Stored data entries:
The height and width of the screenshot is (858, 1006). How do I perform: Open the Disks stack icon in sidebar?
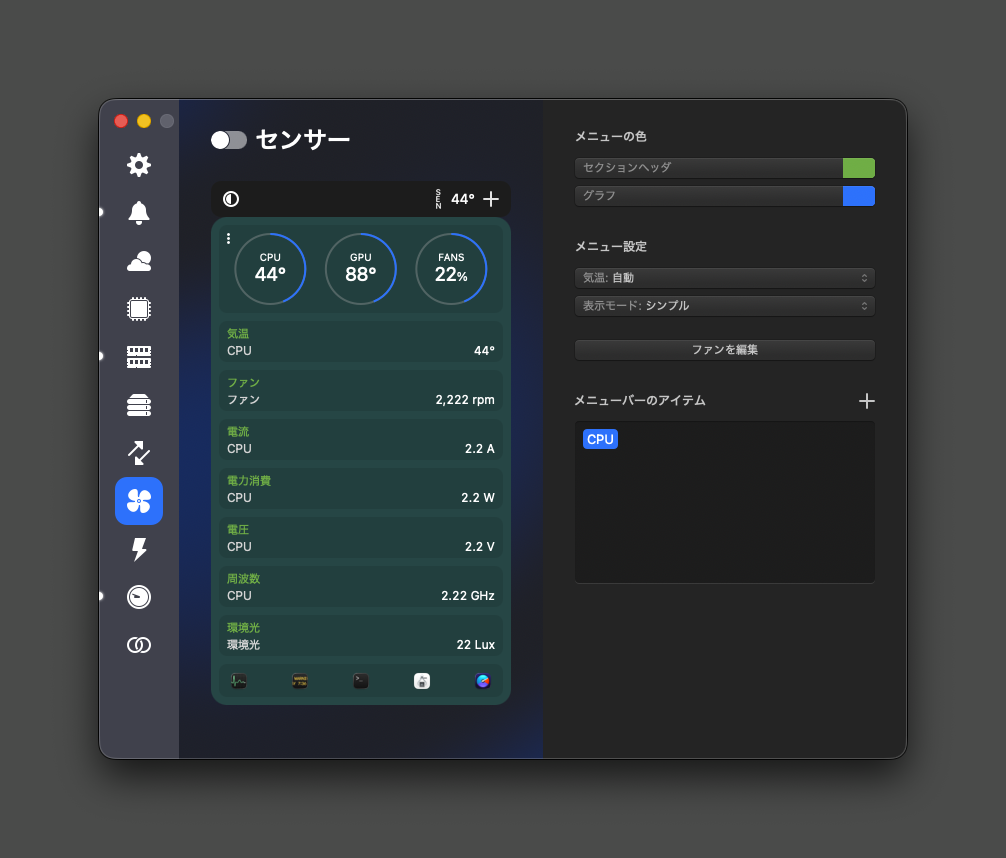pyautogui.click(x=139, y=405)
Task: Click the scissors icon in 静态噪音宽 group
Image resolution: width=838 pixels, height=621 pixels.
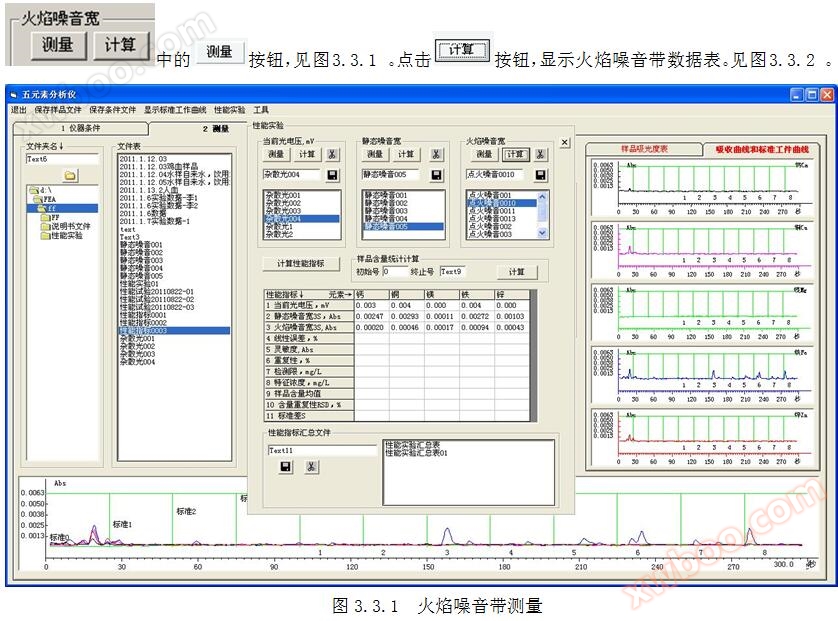Action: pos(436,154)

**ACTIVITY:** Once you find the line with "Task: Click the scissors icon in 静态噪音宽 group", restate it and every later line of the data word for word, excluding the pictures.

**EXERCISE RESULT:**
Task: Click the scissors icon in 静态噪音宽 group
Image resolution: width=838 pixels, height=621 pixels.
Action: pos(436,154)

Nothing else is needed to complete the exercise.